◆ DATA ENTRIES
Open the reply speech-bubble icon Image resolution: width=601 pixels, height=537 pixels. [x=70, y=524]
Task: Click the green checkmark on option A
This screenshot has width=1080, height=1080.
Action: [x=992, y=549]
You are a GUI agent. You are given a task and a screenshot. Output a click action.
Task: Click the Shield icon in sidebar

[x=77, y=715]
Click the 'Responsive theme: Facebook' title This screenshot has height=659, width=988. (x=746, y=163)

...

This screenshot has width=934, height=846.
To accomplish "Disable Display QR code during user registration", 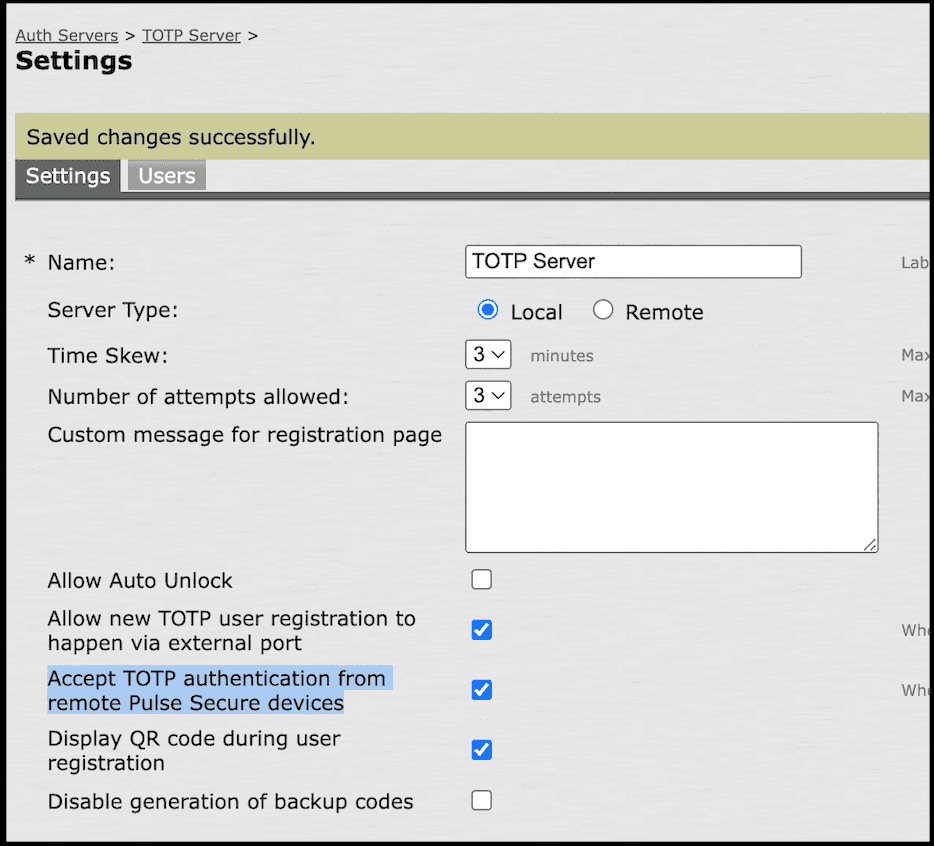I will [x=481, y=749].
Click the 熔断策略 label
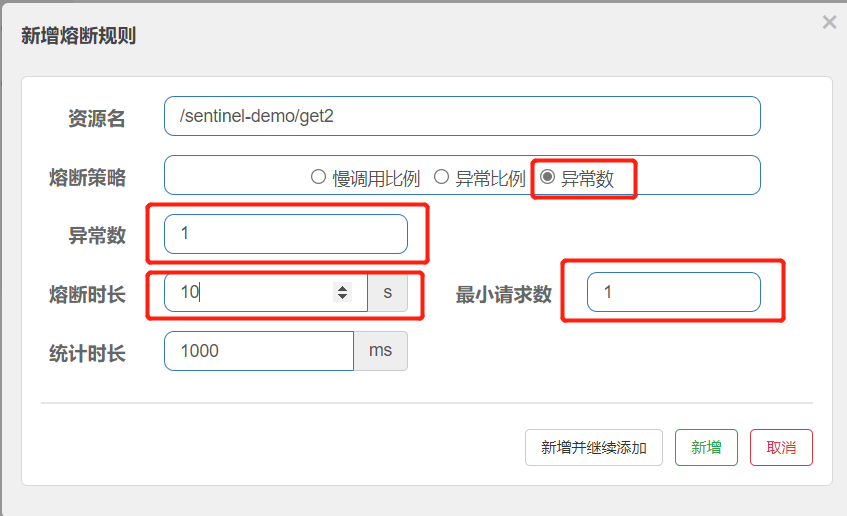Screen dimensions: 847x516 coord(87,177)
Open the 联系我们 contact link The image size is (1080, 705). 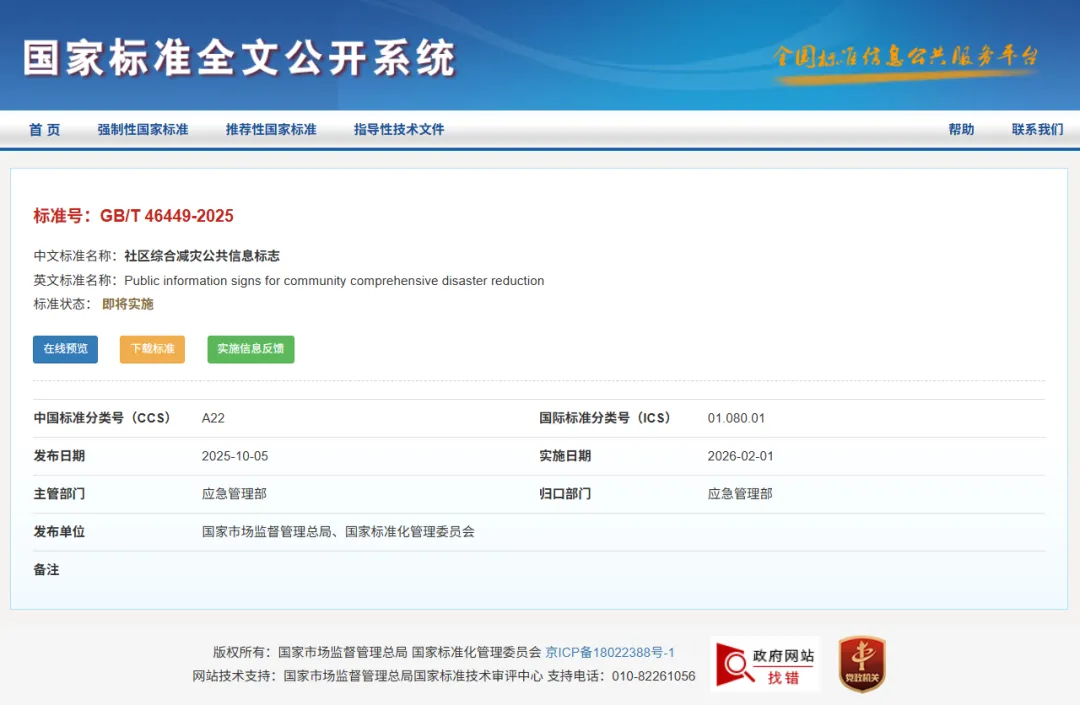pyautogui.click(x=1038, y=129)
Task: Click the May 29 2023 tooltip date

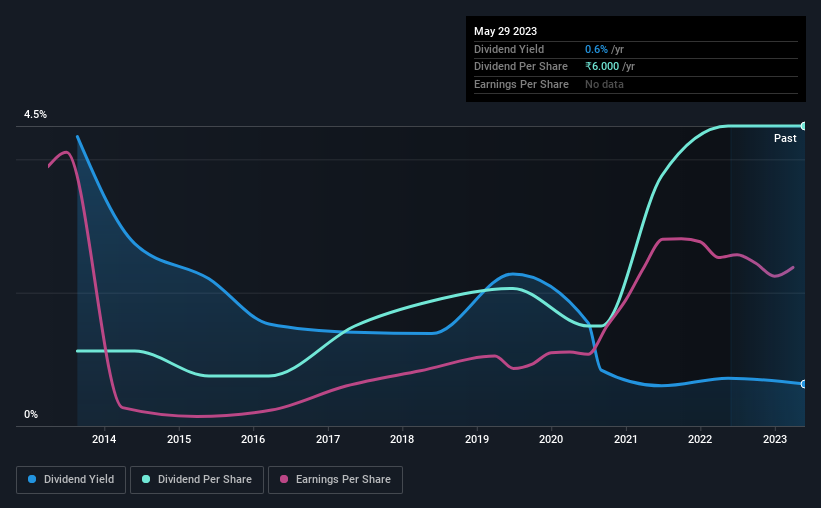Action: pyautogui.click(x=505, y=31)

◆ TASK DIRECTIONS
Rewrite the data starting at the line containing "Open the reply" and ending at the line containing "[x=77, y=715]" as a JSON list of strings, one string per line, with blank lines omitted.

◆ SOLUTION TO THE EXERCISE
[
  "Open the reply speech-bubble icon Image resolution: width=601 pixels, height=537 pixels. [x=70, y=524]",
  "Task: Click the green checkmark on option A",
  "This screenshot has width=1080, height=1080.",
  "Action: [x=992, y=549]",
  "You are a GUI agent. You are given a task and a screenshot. Output a click action.",
  "Task: Click the Shield icon in sidebar",
  "[x=77, y=715]"
]